(Stored data)

╔══

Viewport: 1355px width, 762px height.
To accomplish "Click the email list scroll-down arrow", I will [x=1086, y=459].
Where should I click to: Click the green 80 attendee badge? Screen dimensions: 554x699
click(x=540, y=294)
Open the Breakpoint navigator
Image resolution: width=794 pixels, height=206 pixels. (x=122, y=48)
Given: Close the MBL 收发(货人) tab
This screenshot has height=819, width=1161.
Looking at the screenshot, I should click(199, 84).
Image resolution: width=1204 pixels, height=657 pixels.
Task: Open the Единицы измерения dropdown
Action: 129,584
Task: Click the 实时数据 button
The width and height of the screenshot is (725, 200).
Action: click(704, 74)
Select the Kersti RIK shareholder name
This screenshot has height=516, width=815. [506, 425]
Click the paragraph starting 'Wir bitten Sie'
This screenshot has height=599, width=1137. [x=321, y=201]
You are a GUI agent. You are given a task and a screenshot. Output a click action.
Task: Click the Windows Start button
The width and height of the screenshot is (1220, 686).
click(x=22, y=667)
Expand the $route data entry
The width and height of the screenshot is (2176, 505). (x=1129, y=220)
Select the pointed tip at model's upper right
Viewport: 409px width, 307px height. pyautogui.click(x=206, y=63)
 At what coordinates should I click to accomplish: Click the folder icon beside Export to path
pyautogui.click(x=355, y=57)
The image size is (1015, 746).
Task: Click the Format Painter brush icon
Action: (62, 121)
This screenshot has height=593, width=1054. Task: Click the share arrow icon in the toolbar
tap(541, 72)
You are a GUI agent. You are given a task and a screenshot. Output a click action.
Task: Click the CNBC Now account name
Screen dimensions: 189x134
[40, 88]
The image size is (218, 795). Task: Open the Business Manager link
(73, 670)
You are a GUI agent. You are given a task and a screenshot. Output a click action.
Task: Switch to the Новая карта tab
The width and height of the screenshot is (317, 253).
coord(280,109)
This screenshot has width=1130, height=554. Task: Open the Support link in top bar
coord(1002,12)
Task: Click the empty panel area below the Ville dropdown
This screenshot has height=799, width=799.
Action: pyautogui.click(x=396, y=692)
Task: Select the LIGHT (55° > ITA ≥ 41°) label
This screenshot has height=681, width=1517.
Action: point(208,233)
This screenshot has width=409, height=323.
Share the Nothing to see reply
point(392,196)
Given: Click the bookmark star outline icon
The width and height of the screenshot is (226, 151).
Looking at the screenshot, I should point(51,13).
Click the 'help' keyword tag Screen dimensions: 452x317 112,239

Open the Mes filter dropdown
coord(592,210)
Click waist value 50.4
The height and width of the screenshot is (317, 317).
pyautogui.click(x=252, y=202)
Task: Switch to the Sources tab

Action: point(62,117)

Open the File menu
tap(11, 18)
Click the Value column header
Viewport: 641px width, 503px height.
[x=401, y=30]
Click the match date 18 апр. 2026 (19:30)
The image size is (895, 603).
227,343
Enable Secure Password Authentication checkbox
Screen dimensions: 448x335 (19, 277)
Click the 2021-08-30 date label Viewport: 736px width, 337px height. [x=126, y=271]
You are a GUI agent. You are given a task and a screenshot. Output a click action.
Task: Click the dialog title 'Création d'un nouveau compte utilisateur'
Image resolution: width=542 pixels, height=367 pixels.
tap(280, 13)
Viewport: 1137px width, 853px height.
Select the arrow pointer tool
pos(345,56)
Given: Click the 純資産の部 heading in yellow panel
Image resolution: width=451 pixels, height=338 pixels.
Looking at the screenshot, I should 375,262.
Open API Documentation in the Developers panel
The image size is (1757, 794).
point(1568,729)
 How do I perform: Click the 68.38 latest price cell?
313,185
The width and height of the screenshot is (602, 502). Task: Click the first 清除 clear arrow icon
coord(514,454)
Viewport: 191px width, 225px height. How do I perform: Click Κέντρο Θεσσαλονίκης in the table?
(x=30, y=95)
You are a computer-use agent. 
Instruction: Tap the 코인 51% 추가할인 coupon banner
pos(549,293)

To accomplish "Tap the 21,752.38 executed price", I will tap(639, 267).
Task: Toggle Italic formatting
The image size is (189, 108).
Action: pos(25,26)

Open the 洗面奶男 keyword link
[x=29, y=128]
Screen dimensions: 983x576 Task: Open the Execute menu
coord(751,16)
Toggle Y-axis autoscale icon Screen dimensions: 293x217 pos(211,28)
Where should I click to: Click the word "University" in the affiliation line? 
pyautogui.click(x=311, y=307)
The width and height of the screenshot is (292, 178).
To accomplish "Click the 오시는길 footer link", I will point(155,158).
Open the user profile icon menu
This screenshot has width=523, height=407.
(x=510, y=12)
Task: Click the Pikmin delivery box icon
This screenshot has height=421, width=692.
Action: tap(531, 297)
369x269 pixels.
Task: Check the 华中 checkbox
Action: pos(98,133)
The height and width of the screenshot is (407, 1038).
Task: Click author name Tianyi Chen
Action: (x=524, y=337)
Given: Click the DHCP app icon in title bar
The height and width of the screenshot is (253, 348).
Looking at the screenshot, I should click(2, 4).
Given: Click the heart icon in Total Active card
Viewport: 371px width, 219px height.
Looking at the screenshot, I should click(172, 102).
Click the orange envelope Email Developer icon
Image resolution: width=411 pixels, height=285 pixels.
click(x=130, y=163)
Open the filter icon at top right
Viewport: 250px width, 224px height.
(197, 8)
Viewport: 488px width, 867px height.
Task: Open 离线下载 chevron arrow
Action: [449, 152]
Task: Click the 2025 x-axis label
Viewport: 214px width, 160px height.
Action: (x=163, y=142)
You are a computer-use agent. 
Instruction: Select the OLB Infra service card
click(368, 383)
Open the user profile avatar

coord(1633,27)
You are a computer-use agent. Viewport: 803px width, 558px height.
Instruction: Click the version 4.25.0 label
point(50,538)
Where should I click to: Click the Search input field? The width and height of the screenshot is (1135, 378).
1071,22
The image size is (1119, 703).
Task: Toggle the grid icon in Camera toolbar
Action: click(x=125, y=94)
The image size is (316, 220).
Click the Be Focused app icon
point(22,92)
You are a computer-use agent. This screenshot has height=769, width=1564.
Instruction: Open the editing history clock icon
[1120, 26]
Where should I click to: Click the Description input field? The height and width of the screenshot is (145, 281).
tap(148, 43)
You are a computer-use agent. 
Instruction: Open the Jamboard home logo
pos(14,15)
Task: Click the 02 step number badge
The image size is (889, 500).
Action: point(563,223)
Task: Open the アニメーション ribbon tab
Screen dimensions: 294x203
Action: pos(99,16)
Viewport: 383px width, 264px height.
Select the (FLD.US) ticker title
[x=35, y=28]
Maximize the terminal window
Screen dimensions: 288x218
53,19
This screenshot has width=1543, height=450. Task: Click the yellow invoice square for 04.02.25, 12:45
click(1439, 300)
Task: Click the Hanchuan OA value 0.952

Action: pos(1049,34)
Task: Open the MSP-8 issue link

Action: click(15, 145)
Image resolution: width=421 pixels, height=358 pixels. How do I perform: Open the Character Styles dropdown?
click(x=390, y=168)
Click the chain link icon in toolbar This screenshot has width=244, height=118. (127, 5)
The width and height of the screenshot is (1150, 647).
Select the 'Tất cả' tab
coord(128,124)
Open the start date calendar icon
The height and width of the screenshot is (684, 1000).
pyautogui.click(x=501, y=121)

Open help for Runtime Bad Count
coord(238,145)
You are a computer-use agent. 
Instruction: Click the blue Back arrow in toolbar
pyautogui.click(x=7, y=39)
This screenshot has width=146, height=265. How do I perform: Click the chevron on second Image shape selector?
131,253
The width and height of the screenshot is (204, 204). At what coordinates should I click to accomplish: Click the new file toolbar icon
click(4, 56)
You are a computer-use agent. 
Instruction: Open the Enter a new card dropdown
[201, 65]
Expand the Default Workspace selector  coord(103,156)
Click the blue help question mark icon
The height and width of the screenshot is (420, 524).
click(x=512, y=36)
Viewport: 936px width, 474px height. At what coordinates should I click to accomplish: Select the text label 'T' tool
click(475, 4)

╚══

From the entries above, select each line containing the string "will".

To accomplish "Click the email list scroll-down arrow", I will [x=1086, y=459].
To accomplish "Tap the 21,752.38 executed price", I will tap(639, 267).
To accomplish "Click the 오시는길 footer link", I will point(155,158).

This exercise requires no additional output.